Behavioral Formation has evolved from the design work of my practice, which spans Kokkugia, Studio Roland Snooks, and the research I lead at RMIT University. Jonathan Podborsek, Robert Stuart-Smith, and I established Kokkugia as an experimental design research practice in 2004, with an ambition to explore the architectural implications of complex systems through algorithmic design. The body of formally complex architecture that emerged from this collaboration became the catalyst in 2012 to launch Studio Roland Snooks and a research agenda at RMIT University. These more recent modes of practice were established to expand this algorithmic design agenda into experimental tectonics and built architectural form. Many of the design concepts, experiments, and projects from the early period of my work are entwined with those of Robert Stuart-Smith through our years of collaboration. Rob, thank you for your unwavering friendship, intellectual curiosity, and tireless ambition to rethink all aspects of architecture. Thank you to Jono, whose insight, wit and irreverence were crucial to the formation of Kokkugia and establishing this trajectory of work. RMIT Architecture has provided a vitally supportive structure to expand my design research into digital fabrication and robotic construction. This research agenda has evolved into the RMIT Architecture | Tectonic Formation Lab, to explore a synthesis of generative design and additive manufacturing. I am grateful to Vivian Mitsogianni, Martyn Hook, and Richard Blythe who have believed in this work and created an environment for it to develop over the past eight years. I also acknowledge, and appreciate, the RMIT School of Architecture and Urban Design for their support in the production of this book. Architecture is dependent on the collaboration and commitment of the design team, and I am grateful to all the talented people who have brought these projects into being. The project


teams and collaborators are listed in the Catalogue of Projects.

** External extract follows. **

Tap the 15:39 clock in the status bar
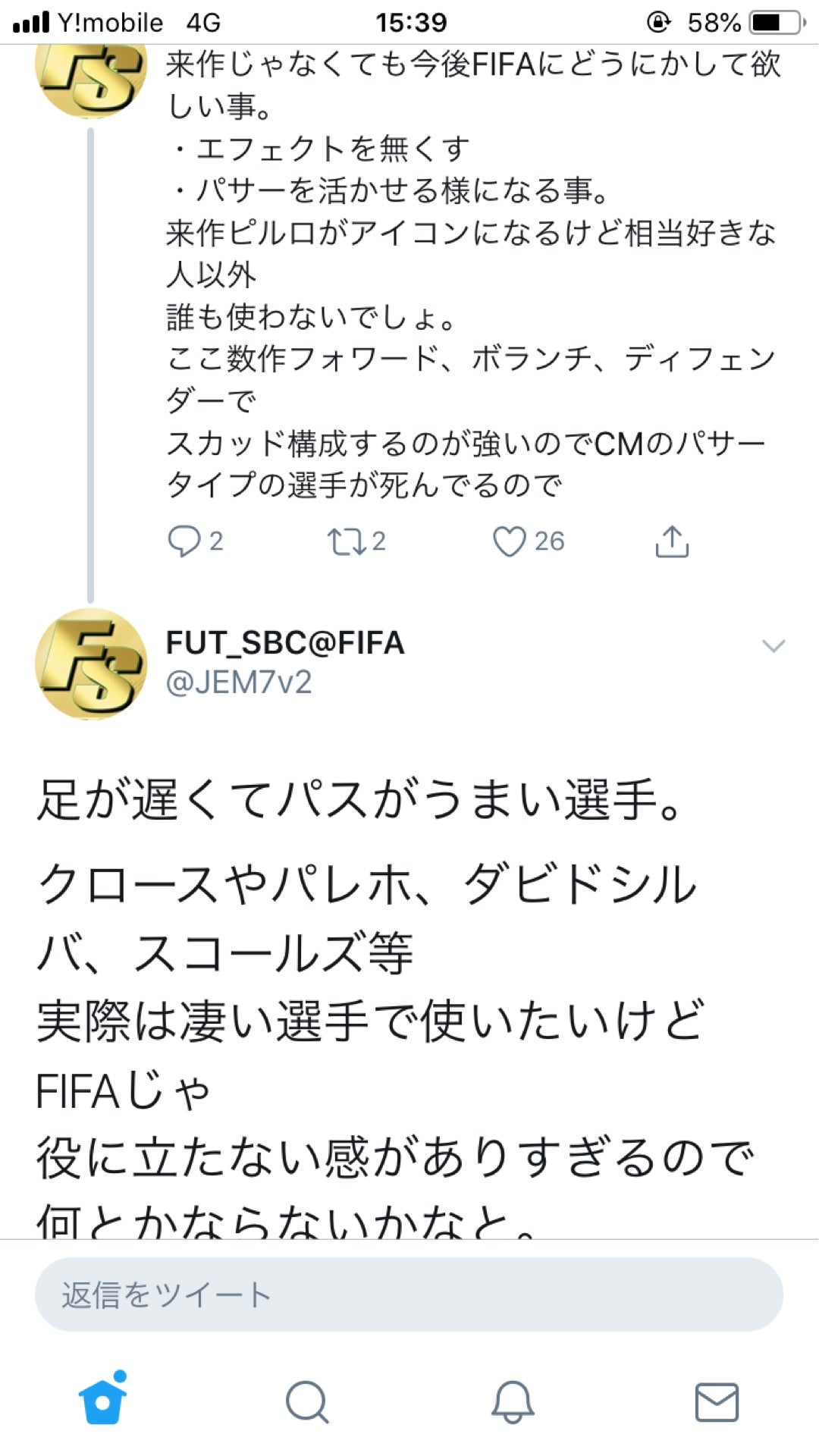Viewport: 819px width, 1456px height. pos(408,22)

In particular, I would like to thank Marc Gibson, Cam Newnham, Charlie Boman, Fleet Hower, and Casey Rehm whose years of dedication and skill were crucial in the development of this work. I am grateful to everyone who contributed to the production of this book and persisted throughout the lengthy process of editing and design. Thank you to Ricardo Devesa, Ramon Prat, and Marga Gibert at Actar for your guidance and patience. This book has grown out of the PhD that I completed at RMIT in 2014, Behavioral Formation: Multi-Agent Design Strategies, and has since evolved and incorporated work from the subsequent five years. Thank you to my PhD supervisors, Paul Minifie and Pia Ednie-Brown – who are also partially responsible for catalyzing this line of research in 2002 – for your advice, criticism, and intellectual generosity in challenging my conceptualization of this body of work. During the 18-year evolution of this design research, I have been influenced by many colleagues and mentors. In particular, ongoing conversations with Cecil Balmond, Karl Chu, Marc Fornes, Ed Keller, François Roche, and Tom Wiscombe have informed and shaped this work over the years. Crucial to the development of my work has been the curation, exhibition, and commissioning of these projects notably by Ewan McEoin, Frédéric Migayrou, Marie-Ange Brayer, and Fleur Watson. Finally, to Laura Harper, who has revealed many new insights, become an increasingly frequent collaborator, and fundamentally impacted the development of my work: your advice, which I have come to rely upon, is truly invaluable; thank you. Dedicated to Graeme and Loma


STRATEGY

FIBROUS ASSEMBLAGES

Fibrous House, 2012. Strand geometry plan.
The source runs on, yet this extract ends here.